Data for this exercise: Begin

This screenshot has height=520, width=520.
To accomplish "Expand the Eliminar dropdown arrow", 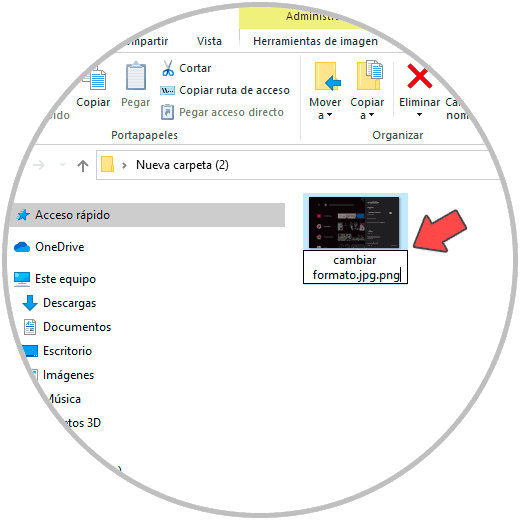I will coord(419,115).
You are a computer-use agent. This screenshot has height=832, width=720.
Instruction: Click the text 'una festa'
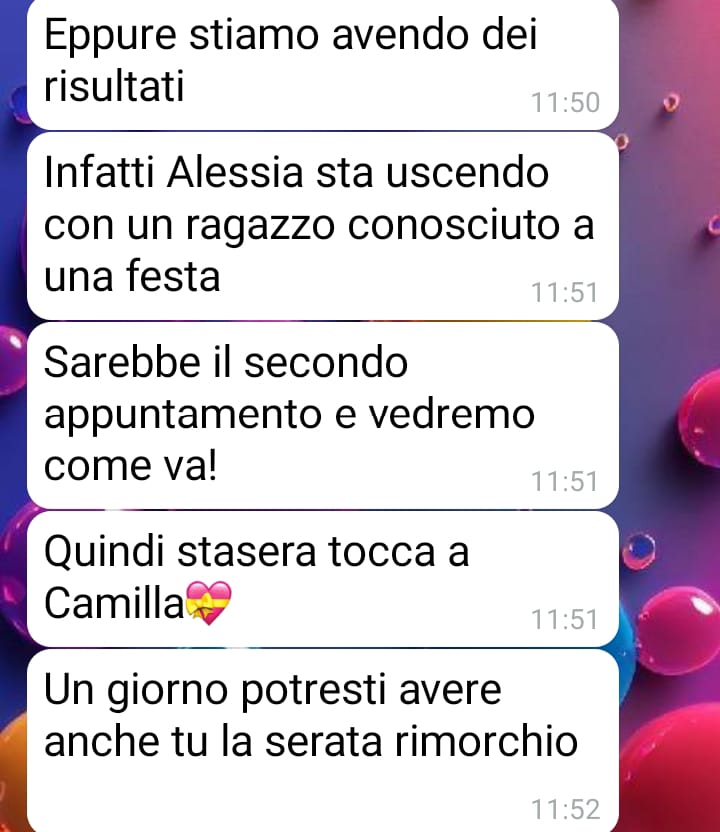coord(132,275)
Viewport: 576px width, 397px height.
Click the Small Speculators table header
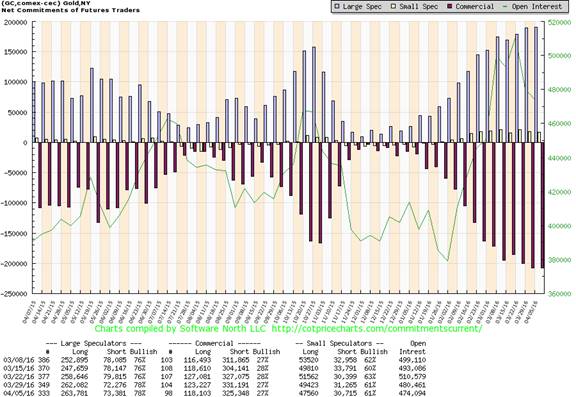(x=339, y=343)
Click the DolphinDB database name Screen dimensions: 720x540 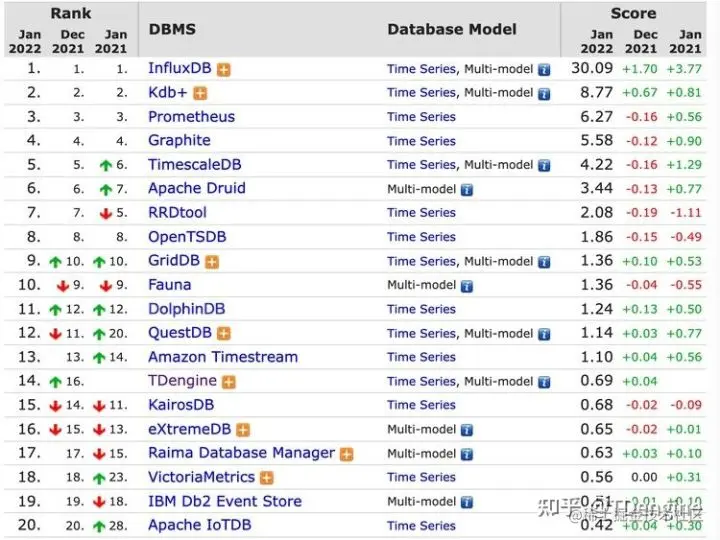(x=186, y=309)
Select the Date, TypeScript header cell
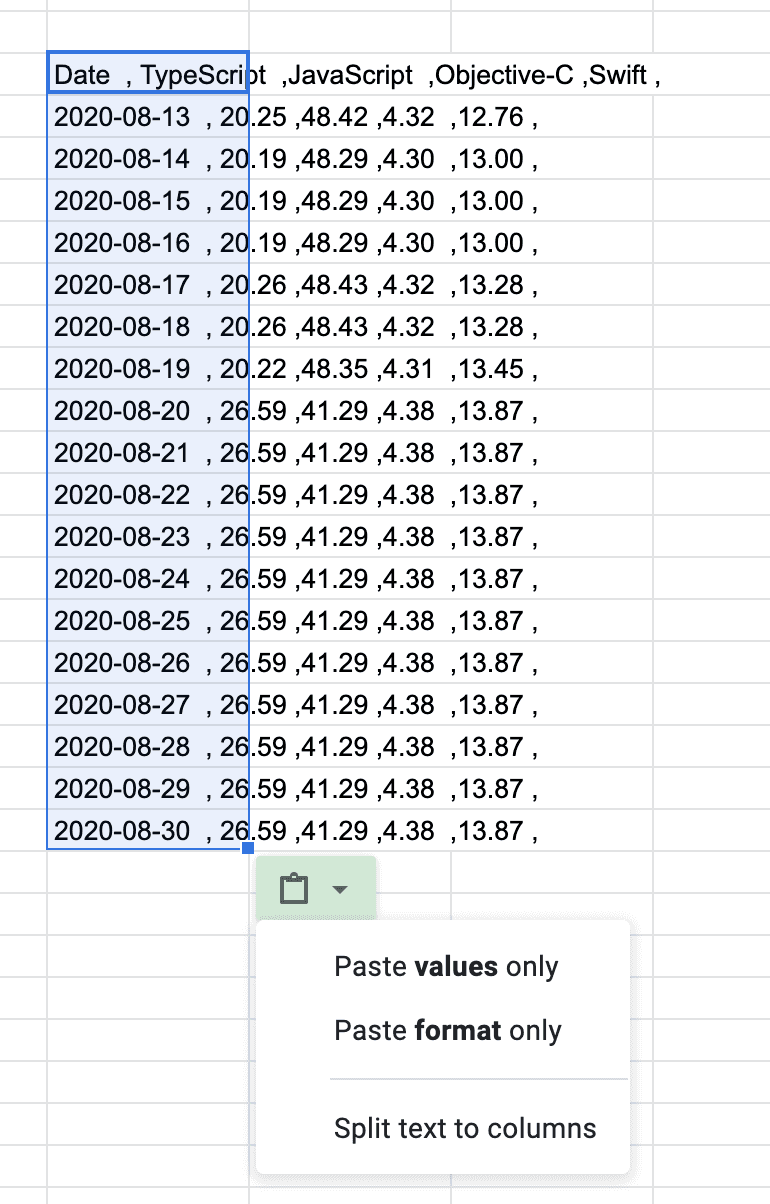 point(148,75)
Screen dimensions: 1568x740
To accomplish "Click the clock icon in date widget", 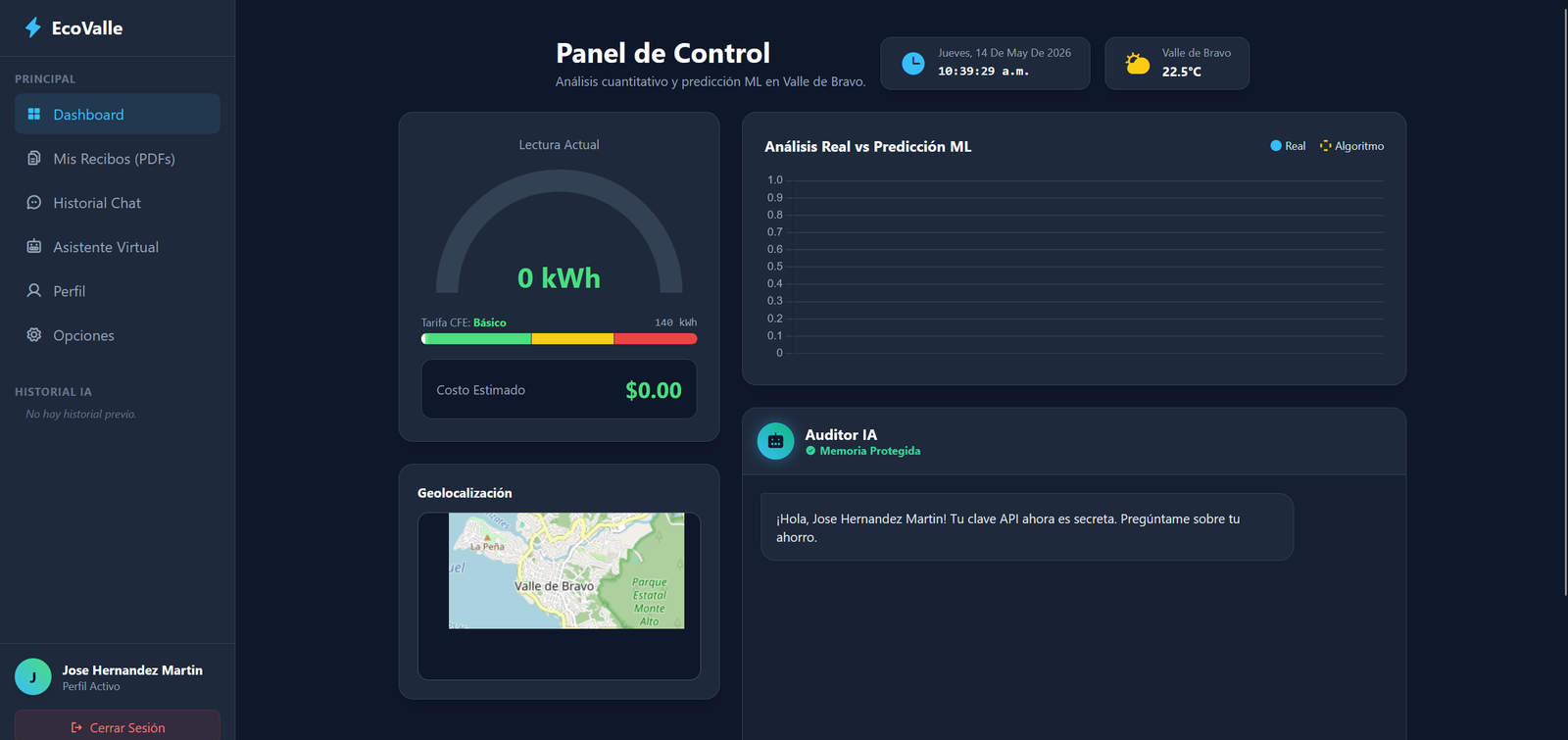I will (912, 63).
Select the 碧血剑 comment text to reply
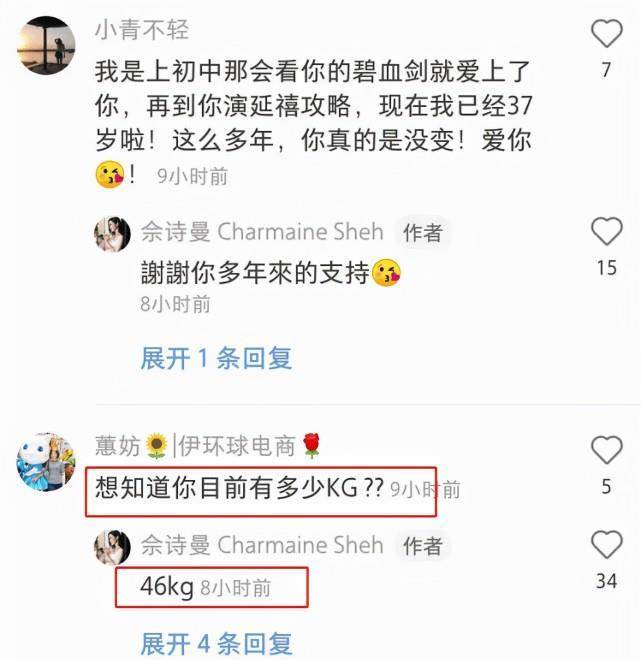Viewport: 641px width, 660px height. (314, 122)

Data for this exercise: End

**Task description**
What are the lines above that hold the string "screenshot"? Copy them.

**Result**
This screenshot has height=520, width=520.
You are a computer-use agent. This screenshot has height=832, width=720.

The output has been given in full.